• _Passage for review_:
Finite State Transducers?

Mircea Neacsu

In semi-formal terms, to the quintuple that defines a FSA (alphabet, states, initial states, final states, transitions), you add one more, the output alphabet. A hypothetical example: you are a librarian searching for a book in a labyrinthine library (think Umberto Eco, "The Name of the Rose"). As you go, you read fragments from the books you find and those direct you to other books in other rooms, until you find the book you want. So far you have a standard FSA that transitions you from state to state until you end in the final state. Now you want to be a clever librarian that will not search again for the same book and you take a piece of paper on which you write down the room numbers. At the end of your search the notes on your paper are the word in the output alphabet that describe the route to your book and you have a FST. Chances are that you've made many FSTs without calling them as such. At least in electronics, it is rare to have a FSA evolve from state to state without producing any output. The set of signals that you triggered during transitions are the output tape of a FST.

Mircea

jmaida

Here is my version of finite state transducer as I interpret that expression ( I hope to not confuse ) This is an actual code snippet for a command line processor I wrote many moons ago. Alphabet: 1 is code for number 2 is code for string Initial state: User enters a ROT command (input) ROT PART_NAME x y z "Transducer" (in this case) converts string in a finite state associated with the name of a function to execute the command. Final states => transitions "ROT_2_1_1_1", DOJO_ROTATE_2_1_1_1,"ROTATE part x y z - apply euler angles(deg) to part", "ROT_2_X_1", DOJO_ROTATE_2_X_1, "ROTATE part axis deg - rotate part on X Y or Z", "ROT_2_Y_1", DOJO_ROTATE_2_Y_1, "ROTATE part axis deg - rotate part on X Y or Z", "ROT_2_Z_1", DOJO_ROTATE_2_Z_1, "ROTATE part axis deg - rotate part on X Y or Z",

"A little time, a little trouble, your better day" Badfinger

honey the codewitch

Thanks!

Extracted data entries

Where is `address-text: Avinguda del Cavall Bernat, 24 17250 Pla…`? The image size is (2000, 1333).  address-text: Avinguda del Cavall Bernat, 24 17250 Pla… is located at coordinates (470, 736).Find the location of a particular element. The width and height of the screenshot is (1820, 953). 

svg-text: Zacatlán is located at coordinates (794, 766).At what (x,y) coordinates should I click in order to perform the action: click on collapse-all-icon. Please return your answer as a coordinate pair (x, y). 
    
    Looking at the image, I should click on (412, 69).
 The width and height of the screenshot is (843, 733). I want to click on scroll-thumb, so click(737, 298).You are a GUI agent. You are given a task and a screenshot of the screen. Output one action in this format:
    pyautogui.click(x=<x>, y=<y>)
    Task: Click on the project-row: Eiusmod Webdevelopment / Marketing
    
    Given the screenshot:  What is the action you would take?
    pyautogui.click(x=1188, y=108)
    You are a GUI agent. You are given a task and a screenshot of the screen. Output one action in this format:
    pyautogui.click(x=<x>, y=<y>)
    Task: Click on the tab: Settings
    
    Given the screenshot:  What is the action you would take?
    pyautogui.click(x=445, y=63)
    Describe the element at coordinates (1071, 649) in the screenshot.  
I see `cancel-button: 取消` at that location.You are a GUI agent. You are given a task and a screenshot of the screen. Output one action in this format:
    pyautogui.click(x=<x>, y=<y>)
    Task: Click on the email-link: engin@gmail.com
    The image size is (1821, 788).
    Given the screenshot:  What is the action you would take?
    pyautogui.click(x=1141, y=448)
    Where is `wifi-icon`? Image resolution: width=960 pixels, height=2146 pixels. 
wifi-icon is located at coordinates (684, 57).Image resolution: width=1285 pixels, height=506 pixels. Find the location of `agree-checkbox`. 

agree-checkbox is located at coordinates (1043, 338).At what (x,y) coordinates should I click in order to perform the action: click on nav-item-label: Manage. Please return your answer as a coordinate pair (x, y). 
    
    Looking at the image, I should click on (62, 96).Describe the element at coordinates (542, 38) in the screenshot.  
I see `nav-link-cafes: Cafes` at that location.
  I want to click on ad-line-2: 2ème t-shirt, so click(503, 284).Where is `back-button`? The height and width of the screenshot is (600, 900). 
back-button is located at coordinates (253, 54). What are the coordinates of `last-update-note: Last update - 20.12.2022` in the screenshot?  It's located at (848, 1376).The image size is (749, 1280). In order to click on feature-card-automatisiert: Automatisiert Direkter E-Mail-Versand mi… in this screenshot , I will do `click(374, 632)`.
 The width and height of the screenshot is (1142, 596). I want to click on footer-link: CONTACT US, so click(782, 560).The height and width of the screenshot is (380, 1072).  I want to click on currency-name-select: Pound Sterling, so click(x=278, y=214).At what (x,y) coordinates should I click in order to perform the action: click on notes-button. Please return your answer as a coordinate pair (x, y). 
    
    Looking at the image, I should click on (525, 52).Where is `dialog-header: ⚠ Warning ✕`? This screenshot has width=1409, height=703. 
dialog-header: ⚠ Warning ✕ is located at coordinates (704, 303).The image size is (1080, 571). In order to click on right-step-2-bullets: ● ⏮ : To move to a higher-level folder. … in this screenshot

• _Tasks_:
**A.** In the thread on finite state transducers, what is added to the quintuple that defines an FSA?
**B.** Please list the five parts of the quintuple that defines an FSA, as named in the thread on finite state transducers.
**C.** Do these statements agree with the thread on finite state transducers? (i) In the library example, the librarian writes down room numbers. (ii) In the command line processor's alphabet, 1 is code for string. (iii) In electronics, an FSA commonly goes from state to state without producing output.
The records are separate material with no connection to the thread.

• _Task results_:
**A.** The output alphabet.

**B.** Alphabet, states, initial states, final states, transitions.

**C.**
(i) Yes: "you take a piece of paper on which you write down the room numbers"
(ii) No: "1 is code for number 2 is code for string"
(iii) No: "it is rare to have a FSA evolve from state to state without producing any output"